**Reading passage:**
▽

In building Data Controller and other SAS Apps we have addressed this scenario head on. Not only that, we have open-sourced our framework for others to use, and it works the same on SAS Viya, SAS 9 with metadata, and traditional SAS Base. There is NO need to store macros on the filesystem.

The idea is this - you have a LOCAL git repository, containing all your SAS Macros, Includes, Jobs and Services. Just like any other language, you check out your feature branch (locally, in your preferred IDE) and write your code. When you _execute_ or test that code, you compile it, then run it in a SAS runtime.

Hang on - I hear you say - compile? What's that?

In our framework, 'compiling' means "concatenating all the macros and includes that relate to a particular job (or web service) so that they are all self contained in a single file". The file can then be 'built' (prepared for deploy) and finally, deployed. It would be deployed as a Stored Process in SAS 9, or a Job in Viya.

Hang on (again) I hear you say. How does the compiler know which macros / includes relate to my particular job (or web service) ?

For that we insist that the developer declares their dependencies (macros & includes) in the program header, using doxygen format. This has the additional benefit that we can auto-generate HTML documentation for our SAS project.

△

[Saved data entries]
▽

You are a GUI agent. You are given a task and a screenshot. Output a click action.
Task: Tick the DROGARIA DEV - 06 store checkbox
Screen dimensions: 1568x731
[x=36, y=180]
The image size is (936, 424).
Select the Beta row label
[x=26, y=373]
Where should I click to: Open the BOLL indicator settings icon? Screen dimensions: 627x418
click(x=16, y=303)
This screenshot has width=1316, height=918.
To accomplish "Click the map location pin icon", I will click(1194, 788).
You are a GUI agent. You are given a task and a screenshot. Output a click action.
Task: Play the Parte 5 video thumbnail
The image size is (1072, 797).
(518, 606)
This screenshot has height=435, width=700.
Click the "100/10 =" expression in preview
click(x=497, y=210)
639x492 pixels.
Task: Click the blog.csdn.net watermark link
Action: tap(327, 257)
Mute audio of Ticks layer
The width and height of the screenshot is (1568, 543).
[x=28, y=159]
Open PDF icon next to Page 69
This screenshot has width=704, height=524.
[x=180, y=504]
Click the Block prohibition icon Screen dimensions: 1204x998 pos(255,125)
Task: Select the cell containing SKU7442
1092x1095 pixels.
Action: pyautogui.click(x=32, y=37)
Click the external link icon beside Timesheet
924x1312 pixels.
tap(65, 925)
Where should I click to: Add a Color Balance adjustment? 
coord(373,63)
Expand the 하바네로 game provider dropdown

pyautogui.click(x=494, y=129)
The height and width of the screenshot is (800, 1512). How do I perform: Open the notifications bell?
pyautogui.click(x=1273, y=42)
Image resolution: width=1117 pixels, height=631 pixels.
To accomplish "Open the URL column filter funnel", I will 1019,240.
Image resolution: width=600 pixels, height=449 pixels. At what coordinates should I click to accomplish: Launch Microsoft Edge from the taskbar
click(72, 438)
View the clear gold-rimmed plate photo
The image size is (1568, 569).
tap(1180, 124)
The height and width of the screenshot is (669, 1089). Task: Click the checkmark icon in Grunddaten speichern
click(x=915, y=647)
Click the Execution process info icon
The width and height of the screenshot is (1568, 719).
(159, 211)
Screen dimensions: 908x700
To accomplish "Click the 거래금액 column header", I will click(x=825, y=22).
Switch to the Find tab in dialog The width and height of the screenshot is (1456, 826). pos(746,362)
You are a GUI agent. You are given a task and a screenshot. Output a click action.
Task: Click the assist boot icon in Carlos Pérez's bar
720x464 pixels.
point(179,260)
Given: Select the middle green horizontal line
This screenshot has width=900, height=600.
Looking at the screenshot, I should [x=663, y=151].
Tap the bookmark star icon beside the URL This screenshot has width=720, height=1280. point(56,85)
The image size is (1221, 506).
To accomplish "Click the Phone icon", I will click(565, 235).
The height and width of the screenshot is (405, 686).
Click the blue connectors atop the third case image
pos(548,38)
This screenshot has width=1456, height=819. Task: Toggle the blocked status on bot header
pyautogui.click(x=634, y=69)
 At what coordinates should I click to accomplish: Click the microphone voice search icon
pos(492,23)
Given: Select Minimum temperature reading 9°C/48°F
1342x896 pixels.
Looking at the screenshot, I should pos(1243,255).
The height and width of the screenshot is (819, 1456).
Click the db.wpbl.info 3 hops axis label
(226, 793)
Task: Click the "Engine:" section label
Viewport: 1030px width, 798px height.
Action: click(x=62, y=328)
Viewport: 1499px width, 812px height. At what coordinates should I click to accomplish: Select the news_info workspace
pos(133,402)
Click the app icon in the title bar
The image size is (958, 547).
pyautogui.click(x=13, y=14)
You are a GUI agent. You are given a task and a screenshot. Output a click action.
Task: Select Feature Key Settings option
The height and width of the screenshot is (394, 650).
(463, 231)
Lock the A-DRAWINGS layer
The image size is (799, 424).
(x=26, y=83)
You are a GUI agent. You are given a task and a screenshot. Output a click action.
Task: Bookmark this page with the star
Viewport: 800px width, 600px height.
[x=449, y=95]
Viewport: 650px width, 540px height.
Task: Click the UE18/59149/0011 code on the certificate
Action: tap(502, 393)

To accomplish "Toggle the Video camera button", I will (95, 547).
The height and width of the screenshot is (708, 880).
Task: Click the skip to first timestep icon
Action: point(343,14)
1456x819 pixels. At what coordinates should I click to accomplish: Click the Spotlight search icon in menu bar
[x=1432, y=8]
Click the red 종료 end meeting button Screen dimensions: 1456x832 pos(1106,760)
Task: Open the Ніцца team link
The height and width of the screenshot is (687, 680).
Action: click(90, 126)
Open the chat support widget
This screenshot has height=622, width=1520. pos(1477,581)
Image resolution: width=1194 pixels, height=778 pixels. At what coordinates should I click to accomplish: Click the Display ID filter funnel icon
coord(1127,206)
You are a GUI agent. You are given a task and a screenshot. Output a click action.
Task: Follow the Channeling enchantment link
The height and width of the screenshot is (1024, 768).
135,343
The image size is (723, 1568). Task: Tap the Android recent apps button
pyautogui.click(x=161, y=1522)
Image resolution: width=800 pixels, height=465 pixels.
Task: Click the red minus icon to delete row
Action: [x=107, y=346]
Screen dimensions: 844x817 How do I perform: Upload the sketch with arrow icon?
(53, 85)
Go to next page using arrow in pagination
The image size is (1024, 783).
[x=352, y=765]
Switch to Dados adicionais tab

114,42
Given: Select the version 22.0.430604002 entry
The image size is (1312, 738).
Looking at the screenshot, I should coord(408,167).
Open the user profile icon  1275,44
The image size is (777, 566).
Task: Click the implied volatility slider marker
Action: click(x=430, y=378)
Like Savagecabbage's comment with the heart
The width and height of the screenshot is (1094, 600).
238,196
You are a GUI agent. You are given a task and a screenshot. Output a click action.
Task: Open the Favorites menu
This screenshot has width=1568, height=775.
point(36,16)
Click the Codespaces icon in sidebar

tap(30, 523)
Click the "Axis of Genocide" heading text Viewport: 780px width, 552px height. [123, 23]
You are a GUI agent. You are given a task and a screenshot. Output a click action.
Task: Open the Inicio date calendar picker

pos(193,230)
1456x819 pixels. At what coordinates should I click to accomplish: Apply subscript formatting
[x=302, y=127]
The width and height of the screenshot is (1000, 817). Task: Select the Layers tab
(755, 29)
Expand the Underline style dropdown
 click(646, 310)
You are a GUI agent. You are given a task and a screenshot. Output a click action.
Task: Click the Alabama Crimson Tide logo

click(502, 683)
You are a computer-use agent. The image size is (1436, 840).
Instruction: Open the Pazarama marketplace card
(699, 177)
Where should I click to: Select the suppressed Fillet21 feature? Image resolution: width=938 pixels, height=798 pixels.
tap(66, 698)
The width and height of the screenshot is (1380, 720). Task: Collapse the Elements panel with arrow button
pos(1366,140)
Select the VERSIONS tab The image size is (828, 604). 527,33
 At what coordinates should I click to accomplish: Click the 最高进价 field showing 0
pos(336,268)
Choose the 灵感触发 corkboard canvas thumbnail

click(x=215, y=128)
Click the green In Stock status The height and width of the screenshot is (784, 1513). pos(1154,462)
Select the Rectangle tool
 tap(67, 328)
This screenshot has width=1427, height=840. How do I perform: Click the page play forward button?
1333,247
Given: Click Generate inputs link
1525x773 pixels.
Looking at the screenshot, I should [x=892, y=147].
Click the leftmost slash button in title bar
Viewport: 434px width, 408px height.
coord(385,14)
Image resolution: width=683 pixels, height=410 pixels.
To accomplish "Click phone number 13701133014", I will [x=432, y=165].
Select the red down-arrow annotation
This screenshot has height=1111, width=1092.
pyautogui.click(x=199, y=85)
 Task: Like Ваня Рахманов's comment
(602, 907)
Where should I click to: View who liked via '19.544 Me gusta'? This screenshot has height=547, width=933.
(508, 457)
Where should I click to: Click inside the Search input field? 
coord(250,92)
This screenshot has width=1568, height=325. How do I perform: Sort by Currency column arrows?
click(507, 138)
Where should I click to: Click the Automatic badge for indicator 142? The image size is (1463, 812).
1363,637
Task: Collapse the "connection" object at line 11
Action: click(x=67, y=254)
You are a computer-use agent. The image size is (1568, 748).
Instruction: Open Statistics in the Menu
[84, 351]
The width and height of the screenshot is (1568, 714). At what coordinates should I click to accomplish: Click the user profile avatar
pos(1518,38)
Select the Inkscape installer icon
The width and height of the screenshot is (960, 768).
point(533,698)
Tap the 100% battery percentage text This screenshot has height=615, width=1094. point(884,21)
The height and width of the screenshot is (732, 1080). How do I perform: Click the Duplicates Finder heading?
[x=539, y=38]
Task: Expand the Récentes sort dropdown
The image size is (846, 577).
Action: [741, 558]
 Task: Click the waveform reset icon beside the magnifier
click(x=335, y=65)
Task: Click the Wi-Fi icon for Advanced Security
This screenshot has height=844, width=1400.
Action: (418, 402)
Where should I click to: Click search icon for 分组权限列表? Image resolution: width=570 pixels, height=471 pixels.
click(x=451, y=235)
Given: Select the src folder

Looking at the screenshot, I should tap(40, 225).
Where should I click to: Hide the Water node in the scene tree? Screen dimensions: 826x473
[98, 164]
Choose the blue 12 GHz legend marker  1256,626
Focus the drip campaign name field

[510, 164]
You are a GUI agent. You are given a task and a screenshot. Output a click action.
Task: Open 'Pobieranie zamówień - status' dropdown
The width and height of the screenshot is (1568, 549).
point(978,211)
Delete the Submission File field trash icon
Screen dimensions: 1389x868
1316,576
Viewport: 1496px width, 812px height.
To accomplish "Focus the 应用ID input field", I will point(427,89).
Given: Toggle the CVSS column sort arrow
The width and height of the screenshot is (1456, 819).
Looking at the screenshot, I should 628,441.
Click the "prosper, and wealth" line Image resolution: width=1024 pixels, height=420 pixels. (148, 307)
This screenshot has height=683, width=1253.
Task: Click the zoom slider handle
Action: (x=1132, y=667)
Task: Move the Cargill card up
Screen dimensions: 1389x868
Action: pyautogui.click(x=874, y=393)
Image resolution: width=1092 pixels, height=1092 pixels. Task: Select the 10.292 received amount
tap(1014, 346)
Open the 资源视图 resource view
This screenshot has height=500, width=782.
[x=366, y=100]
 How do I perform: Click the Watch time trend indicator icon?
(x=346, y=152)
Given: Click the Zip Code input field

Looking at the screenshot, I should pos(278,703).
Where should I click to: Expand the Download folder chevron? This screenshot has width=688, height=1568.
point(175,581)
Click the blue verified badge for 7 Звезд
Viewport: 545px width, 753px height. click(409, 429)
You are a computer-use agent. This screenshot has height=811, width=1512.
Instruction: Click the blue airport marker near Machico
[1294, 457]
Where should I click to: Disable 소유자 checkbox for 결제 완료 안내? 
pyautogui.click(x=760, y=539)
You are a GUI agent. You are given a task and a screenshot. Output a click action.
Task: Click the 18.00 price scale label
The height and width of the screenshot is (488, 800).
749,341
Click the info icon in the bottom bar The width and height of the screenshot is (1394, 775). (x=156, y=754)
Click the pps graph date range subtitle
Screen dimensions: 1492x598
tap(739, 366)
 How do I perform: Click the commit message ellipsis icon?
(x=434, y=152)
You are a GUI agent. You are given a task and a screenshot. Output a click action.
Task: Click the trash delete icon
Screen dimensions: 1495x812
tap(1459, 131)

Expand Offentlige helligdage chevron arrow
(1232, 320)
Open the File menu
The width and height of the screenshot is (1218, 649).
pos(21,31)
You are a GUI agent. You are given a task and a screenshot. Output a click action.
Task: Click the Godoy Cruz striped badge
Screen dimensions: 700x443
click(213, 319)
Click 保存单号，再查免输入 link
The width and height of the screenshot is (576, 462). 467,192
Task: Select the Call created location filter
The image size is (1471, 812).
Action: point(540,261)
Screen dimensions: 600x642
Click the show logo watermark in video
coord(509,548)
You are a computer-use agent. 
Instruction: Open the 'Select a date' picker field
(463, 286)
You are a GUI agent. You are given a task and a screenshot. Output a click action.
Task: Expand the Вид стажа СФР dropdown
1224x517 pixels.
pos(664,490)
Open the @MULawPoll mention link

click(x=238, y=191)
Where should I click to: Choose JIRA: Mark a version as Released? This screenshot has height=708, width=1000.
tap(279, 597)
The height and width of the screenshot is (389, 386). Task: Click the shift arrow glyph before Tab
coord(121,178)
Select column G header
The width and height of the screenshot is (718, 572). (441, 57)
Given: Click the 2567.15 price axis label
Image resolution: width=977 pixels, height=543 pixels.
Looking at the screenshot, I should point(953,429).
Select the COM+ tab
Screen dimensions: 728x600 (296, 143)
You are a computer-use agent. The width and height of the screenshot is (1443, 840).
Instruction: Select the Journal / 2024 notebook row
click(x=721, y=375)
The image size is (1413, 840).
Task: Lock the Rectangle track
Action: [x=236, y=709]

△

**What this exercise asks:**
#1 Print the lines of the entries starting at the one containing "The image size is (936, 424)." and ending at the one containing "click(x=16, y=303)", both included.
#2 Carry on the text about compiling and deploying SAS code from where it stops.
The text on compiling SAS code and the entries are unrelated pieces of material.

**The responses:**
#1
The image size is (936, 424).
Select the Beta row label
[x=26, y=373]
Where should I click to: Open the BOLL indicator settings icon? Screen dimensions: 627x418
click(x=16, y=303)

#2
Slow down! How does the compiler know where my jobs, services, macros and includes are located?

For that, we have a source of truth - we call it the sasjsconfig.json file. It describes the entire project, containing LOCAL file locations, jobInit / jobTerm programs, macro variables and - critically - the targets.

What is a target?

The target is the place to which you deploy. So if you're working on your feature branch, and you'd like to compile your SAS code, create a build pack and deploy it - but you don't want it to affect any other of the 1000 users on your SAS box - you create a dedicated target (lets call it "dave") and it will represent a few critical things:

* The URL of the SAS server to which you will deploy

* The server type (SAS9 or SASVIYA)

* The folder (metadata folder in SAS 9, SAS Drive folder on Viya)

Then you can simply run one command to compile, build & deploy your LOCAL sas code into the REMOTE sas server:

sasjs cbd -t dave

Your entire project remains in GIT, you can use your favourite IDE (we recommend VS Code, check out the SASjs extension in the marketplace), and you can test your jobs & services completely in isolation from other developers, merging once you're happy with the results and pushing to a shared dev / test / prod location. Completely driven by git merges and suchlike.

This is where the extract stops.